**À FAIRE:**
A. D'après l'extrait à lire, en quelle année la voûte de la cathédrale d'Exeter a-t-elle été terminée ?
B. Énumérez les autres exemples de gothique du 14ème siècle analysés vers lesquels l'extrait à lire propose d'aller dans sa première liste.

Pour aller aux autres exemples de gothique du 14ème siècle analysés :
 
     à un bouquet de roses gothiques (élargit l'analyse du 13ème au 16ème siècle)
     à une verrière datant de 1373 dans la cathédrale d'AMIENS
     à la façade de la cathédrale de STRASBOURG
 
   le tableau qui résume l'évolution de la musique et de l'architecture pendant le moyen-âge
   les généralités sur les effets paradoxaux que l'on trouve dans l'architecture gothique au 14ème siècle
 
 

On nomme habituellement "decorated style" l'évolution spécifique du gothique anglais de cette époque, voulant signifier par cela que le gothique "à la française" est dans une logique constructive, tandis que les Anglais font dans le "décoratif".
La réalité est qu'en fait, surtout en matière de voûte, les Anglais se sont montrés beaucoup plus inventifs que les Français. Les voûtes en éventail, puis les voûtes à clefs pendantes (dites aussi en stalactite), marqueront les étapes suivantes de cette inventivité anglaise. Pensons par exemple au joyau que constitue la chapelle d'Henri VII à l'abbaye de Westminster (1503 à 1519 - Robert et William Vertue architectes) qui n'a pas d'équivalent en France, même si les clefs pendantes y sont parfois utilisées.
 

Pour charger l'image de l'exemple analysé :   la voûte de la cathédrale d'EXETER  (Angleterre) - terminée en 1353  (s'ouvre en principe dans une autre fenêtre)

Source de l'image utilisée :
François CALI - L'Ordre Flamboyant - Editions ARTHAUD - 1967
 
 
 

Le  1er paradoxe : relié / détaché

Dans le texte précédent, en analysant une rose d'Amiens du 14ème siècle, on a considéré chaque forme en trèfle comme étant l'équivalent d'un noeud.
Ici aussi, on peut considérer que chaque bouquet de nervures est en fait un noeud :
 - un noeud qui est bien ficelé à sa base (bien relié donc à sa base) ;
 - mais complètement défait en sa partie haute, puisque les nervures du bouquet s'écartent et se détachent progressivement les unes des autres.
C'est là une première expression analytique du paradoxe. Analytique, puisque la partie où les nervures sont reliées est clairement distincte de la partie où les nervures sont détachées.

[Données de localisation des mots et des éléments]
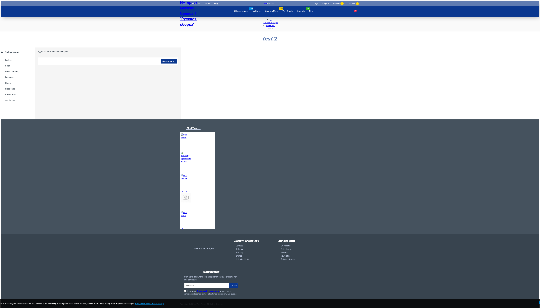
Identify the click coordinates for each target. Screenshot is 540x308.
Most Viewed (193, 128)
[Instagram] (205, 254)
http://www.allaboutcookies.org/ (149, 304)
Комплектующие (271, 23)
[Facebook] (194, 254)
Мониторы (270, 26)
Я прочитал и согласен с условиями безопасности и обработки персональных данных (210, 292)
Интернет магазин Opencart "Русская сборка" (189, 13)
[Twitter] (200, 254)
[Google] (211, 254)
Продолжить (168, 61)
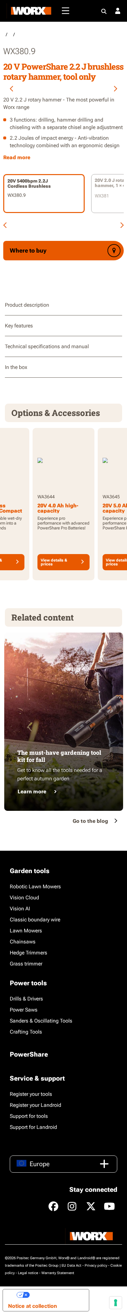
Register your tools (31, 1094)
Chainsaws (22, 942)
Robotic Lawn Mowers (35, 886)
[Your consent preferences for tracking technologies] (115, 1302)
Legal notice (28, 1273)
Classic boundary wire (35, 920)
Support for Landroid (33, 1127)
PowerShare (29, 1054)
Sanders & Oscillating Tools (41, 1021)
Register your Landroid (35, 1105)
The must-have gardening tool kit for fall (59, 756)
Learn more (32, 791)
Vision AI (20, 909)
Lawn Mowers (26, 931)
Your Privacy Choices (57, 1295)
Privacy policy (96, 1265)
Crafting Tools (26, 1032)
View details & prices (54, 562)
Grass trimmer (26, 964)
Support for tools (29, 1116)
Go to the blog (90, 821)
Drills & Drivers (26, 999)
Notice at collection (32, 1306)
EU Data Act (71, 1265)
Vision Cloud (24, 897)
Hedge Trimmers (28, 953)
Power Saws (23, 1010)
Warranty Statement (57, 1273)
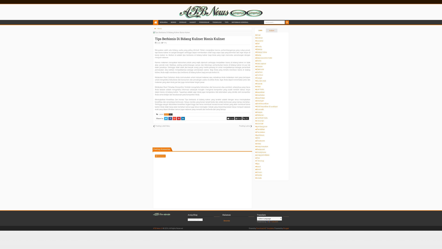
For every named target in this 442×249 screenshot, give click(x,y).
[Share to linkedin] (183, 118)
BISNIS (173, 22)
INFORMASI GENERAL (240, 22)
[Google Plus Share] (174, 118)
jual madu (260, 89)
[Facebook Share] (170, 118)
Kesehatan (261, 95)
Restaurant (261, 149)
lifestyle (259, 112)
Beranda (164, 22)
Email (231, 118)
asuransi (260, 41)
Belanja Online (262, 52)
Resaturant (261, 141)
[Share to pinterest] (179, 118)
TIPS (226, 22)
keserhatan (261, 98)
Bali (258, 43)
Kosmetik (260, 109)
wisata (259, 178)
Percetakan (261, 132)
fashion (259, 72)
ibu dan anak (261, 81)
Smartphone (261, 152)
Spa (258, 158)
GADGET (193, 22)
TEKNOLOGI (217, 22)
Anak (258, 35)
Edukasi (260, 66)
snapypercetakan (263, 155)
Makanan (260, 115)
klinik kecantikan (263, 104)
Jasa (258, 86)
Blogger (286, 228)
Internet (259, 84)
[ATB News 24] (155, 22)
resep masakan (262, 146)
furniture (260, 75)
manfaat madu (262, 118)
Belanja (259, 49)
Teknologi (260, 161)
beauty (259, 46)
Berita (259, 55)
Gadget (259, 78)
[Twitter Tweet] (166, 118)
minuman (260, 121)
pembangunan (262, 126)
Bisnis (166, 114)
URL (246, 118)
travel (259, 166)
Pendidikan (261, 129)
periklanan (260, 135)
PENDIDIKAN (204, 22)
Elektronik (260, 69)
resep (259, 144)
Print (239, 118)
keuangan (260, 101)
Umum (259, 172)
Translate (274, 222)
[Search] (287, 22)
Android (260, 38)
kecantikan (261, 92)
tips (258, 164)
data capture (261, 64)
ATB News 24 (158, 228)
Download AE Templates (265, 228)
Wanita (259, 175)
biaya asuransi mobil (264, 58)
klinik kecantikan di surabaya (267, 106)
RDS (258, 138)
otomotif (260, 124)
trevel (259, 169)
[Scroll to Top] (439, 245)
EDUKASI (182, 22)
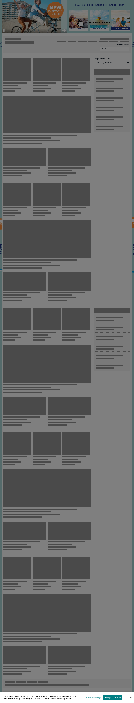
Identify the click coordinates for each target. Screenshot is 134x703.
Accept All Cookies (113, 697)
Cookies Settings (93, 697)
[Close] (131, 697)
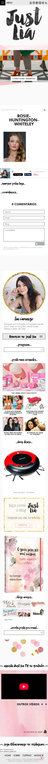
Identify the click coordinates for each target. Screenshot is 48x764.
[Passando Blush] (10, 613)
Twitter (40, 2)
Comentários (38, 172)
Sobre (16, 755)
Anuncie (38, 755)
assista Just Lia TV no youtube (24, 665)
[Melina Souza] (24, 604)
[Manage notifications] (42, 758)
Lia (15, 172)
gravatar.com (12, 249)
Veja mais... (9, 620)
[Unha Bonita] (10, 604)
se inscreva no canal (33, 732)
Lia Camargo (17, 761)
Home (8, 755)
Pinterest (43, 2)
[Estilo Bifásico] (38, 613)
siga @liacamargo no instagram (24, 744)
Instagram (34, 2)
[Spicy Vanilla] (38, 604)
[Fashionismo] (24, 613)
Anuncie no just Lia (22, 336)
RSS (46, 2)
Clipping (27, 755)
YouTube (31, 2)
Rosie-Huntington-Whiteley (24, 120)
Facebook (37, 2)
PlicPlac (37, 761)
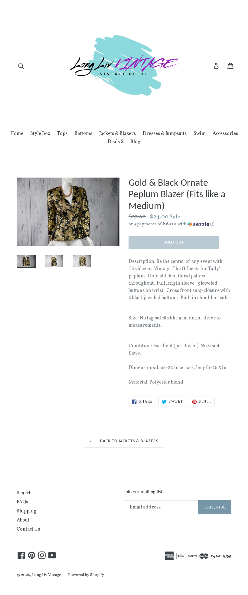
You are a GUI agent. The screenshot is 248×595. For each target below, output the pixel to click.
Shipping (27, 511)
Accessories (225, 133)
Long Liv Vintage (46, 575)
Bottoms (83, 133)
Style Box (40, 133)
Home (16, 133)
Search (24, 493)
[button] (180, 224)
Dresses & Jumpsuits (165, 133)
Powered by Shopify (86, 575)
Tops (62, 133)
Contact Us (28, 529)
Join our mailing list (143, 492)
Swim (200, 133)
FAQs (22, 502)
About (23, 520)
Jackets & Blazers (117, 133)
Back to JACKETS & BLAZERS (128, 441)
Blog (135, 142)
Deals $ (115, 142)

**LISTE DES SOLUTIONS:**
A. En 1353.

B.
- Un bouquet de roses gothiques
- Une verrière datant de 1373 dans la cathédrale d'Amiens
- La façade de la cathédrale de Strasbourg